В конце ХХ века, если вы помните, Израиль все еще договаривался с
палестинцами о мире. «Господа арабы, – говорили евреи, – давайте жить
дружно!" И улыбались при этом, как кот Леопольд, которому мыши положили
гвоздь в сосиску. «Хорошо, – говорили арабы, – вы нам территории, мы вам –
мир». Так вот, такое могло происходить только во Вселенной, где Принцип
обмена не был известен. Ибо что требует этот Принцип? «Мы вам даем мир», –
говорят палестинцы. «И мы вам даем мир», – говорят евреи. Нематериальное
меняется на столь же нематериальное. А если евреи дают арабам землю (самое
материальное, что есть на планете), то и арабы должны дать евреям ровно
столько же земли – иначе сделка состояться не может, законы природы этого
не допустят.
В ту Вселенную, где был открыт Принцип обмена, я попал совершенно
случайно. Я просто хотел вернуться домой, а другого способа, кроме как
войти в черную дыру и выйти из белой, наука пока не придумала. Я именно
так и поступил, но вывалился из белой дыры вовсе не в моей родной
Вселенной, а в какой–то иной. Я это сразу понял, потому что никто меня не
встретил, и торжественного приема по случаю моего прибытия тоже не
предвиделось.
– Курс – к Земле! – сказал я дарсанскому звездолету и получил в ответ:
– Чтоб ты сдох!
Я всегда вздрагиваю, услышав эту фразу, хотя прекрасно знаю, что в
переводе на нормальный русский она означает всего лишь: «Слушаюсь и
повинуюсь».
Я посадил звездолет (точнее будет сказать – дарсанский звездолет опустил
меня) на посадочное поле космопорта Бен–Гуриона и доложил о прибытии
руководителю патрульной службы. Конечно, это был другой руководитель, и
служба была другая, и здание управления располагалось здесь не на улице
Каплан, а на проспекте Рабина.
Руководитель оказался миловидной женщиной лет семидесяти, звали ее Ривка
Донат, и она приняла меня с кислым выражением на лице.
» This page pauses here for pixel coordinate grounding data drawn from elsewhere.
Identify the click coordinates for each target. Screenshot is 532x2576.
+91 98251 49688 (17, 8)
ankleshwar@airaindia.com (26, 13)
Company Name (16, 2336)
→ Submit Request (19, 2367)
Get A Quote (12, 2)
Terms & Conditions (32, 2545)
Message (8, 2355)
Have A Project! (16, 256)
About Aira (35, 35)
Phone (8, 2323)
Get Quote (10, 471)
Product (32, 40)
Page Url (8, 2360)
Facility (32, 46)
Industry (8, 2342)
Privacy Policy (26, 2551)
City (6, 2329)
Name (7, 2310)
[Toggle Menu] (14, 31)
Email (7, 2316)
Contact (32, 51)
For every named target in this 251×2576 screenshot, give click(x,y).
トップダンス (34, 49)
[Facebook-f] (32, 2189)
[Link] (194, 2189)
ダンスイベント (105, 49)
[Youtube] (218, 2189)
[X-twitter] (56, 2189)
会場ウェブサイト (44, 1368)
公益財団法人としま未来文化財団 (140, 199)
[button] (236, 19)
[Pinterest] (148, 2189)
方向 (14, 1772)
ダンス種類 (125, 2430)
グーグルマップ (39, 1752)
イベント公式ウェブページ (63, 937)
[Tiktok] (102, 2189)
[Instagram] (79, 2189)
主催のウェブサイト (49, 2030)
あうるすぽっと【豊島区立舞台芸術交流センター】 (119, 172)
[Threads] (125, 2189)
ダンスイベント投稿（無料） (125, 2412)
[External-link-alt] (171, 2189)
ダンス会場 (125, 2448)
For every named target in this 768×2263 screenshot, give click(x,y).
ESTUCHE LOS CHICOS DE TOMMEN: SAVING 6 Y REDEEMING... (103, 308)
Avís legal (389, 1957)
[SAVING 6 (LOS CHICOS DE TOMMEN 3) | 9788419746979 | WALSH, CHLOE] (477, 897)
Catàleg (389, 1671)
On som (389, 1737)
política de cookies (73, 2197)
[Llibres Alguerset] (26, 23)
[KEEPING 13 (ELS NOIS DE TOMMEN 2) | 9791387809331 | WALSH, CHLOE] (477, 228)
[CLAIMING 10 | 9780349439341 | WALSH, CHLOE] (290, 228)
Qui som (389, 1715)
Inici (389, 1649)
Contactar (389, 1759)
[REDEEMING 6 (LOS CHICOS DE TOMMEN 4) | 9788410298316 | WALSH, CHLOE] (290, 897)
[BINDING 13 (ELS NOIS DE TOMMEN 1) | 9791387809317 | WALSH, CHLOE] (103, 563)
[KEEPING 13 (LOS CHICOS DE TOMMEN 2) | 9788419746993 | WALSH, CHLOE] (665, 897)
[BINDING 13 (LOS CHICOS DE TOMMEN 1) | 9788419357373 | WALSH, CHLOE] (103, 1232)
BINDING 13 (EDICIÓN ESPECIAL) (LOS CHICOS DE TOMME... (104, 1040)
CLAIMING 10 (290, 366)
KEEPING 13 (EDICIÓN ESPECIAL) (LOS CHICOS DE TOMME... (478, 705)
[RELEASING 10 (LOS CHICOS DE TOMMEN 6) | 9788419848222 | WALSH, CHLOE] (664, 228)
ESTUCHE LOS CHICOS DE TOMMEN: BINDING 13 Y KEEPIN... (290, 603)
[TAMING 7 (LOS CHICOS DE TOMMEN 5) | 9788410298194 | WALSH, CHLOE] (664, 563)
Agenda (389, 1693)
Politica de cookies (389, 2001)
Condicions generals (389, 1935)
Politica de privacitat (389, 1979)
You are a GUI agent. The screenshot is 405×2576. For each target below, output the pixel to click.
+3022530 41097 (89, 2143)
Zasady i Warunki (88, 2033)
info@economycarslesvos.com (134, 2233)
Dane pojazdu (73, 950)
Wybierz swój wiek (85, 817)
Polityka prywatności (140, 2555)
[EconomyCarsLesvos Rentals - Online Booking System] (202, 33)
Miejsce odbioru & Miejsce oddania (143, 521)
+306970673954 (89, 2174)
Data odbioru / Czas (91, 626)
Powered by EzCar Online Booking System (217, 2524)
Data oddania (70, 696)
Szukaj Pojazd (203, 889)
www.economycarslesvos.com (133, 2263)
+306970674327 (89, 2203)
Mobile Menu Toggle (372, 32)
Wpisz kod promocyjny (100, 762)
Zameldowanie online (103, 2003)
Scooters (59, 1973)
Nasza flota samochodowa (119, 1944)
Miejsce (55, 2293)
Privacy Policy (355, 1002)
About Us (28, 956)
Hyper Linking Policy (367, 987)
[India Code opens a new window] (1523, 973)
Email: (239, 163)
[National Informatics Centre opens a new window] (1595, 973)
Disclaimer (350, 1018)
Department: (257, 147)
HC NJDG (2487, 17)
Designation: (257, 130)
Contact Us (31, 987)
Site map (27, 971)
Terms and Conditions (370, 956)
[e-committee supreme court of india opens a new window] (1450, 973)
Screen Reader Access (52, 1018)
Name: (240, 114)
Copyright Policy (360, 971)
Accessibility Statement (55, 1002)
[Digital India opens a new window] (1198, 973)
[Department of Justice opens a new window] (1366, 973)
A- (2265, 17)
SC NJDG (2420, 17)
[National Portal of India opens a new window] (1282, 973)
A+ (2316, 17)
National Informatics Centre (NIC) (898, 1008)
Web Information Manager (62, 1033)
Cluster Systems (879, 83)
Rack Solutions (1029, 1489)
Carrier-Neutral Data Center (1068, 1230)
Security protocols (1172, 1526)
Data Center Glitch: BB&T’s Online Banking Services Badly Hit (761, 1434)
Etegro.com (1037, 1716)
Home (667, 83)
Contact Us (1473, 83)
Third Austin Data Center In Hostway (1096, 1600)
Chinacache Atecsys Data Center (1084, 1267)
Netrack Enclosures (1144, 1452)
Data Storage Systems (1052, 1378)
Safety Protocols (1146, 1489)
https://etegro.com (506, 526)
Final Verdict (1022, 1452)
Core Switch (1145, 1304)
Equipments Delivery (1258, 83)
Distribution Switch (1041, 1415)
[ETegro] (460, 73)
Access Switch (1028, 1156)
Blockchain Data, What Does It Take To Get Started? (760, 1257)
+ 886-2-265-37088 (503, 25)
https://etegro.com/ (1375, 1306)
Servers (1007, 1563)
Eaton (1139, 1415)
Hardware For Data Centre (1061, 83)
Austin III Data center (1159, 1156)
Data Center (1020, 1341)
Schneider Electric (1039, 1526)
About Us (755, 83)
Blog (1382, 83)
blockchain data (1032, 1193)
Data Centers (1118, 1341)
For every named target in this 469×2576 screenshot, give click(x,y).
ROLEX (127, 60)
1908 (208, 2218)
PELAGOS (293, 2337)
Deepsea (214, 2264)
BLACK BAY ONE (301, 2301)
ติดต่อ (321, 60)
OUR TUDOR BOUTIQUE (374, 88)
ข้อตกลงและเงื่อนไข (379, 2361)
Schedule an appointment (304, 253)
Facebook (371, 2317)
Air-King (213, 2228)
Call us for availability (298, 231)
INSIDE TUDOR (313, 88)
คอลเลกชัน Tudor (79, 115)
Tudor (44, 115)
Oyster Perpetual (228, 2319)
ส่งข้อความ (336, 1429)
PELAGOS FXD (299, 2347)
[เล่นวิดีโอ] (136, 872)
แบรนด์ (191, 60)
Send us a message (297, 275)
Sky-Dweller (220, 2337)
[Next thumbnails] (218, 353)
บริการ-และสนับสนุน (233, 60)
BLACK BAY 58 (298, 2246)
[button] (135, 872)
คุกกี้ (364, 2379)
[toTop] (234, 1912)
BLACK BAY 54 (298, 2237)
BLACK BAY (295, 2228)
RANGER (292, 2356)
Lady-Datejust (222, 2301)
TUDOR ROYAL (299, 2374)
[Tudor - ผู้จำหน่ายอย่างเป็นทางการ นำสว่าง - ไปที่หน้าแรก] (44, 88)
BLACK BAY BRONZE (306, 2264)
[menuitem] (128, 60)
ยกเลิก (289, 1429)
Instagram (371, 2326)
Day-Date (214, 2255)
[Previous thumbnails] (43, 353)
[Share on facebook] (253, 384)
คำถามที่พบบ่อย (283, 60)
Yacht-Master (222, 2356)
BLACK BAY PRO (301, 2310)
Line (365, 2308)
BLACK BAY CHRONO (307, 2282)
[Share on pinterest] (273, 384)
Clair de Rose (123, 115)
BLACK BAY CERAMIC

– Дорогой Иона Шекет, – сказала госпожа Донат, – судя по документам, вы
служите не в нашей компании, а у наших конкурентов из Вселенной номер
одиннадцать. Но я все равно рада выслушать ваш доклад.
Честно говоря, я всегда был уверен, что моя родная Вселенная имеет первый
номер, но спорить с начальником и, тем более, женщиной не хотелось, да и
смысла не было – попробуйте что–то доказать женщине–начальнику!
Под жуткий вой сирен, доносившийся из–за неплотно прикрытых окон я
рассказал госпоже Донат о своих приключениях в мире Дарсана и о том, как
были отправлены в прошлое одиннадцать тысяч моих копий, чтобы основать там
еврейскую цивилизацию.
– Как? – поразилась госпожа Донат. – Вы сумели обойти Принцип обмена?
Тогда я и услышал впервые об этом пресловутом Принципе. Оказывается,
местные ученые столкнулись с ним, когда политики вели переговоры с
палестинцами о мирном урегулировании. Пришлось отдать земли и вместо мира
получить другие земли. В результате местный Израиль стал неожиданно
владельцем прекрасных угодий в Центральной России, которые нужны были ему,
как рыбе зонтик. Но Принцип был соблюден, и в следующий раз ученым
пришлось иметь с ним дело, когда в прошлое отправилась первая экспедиция.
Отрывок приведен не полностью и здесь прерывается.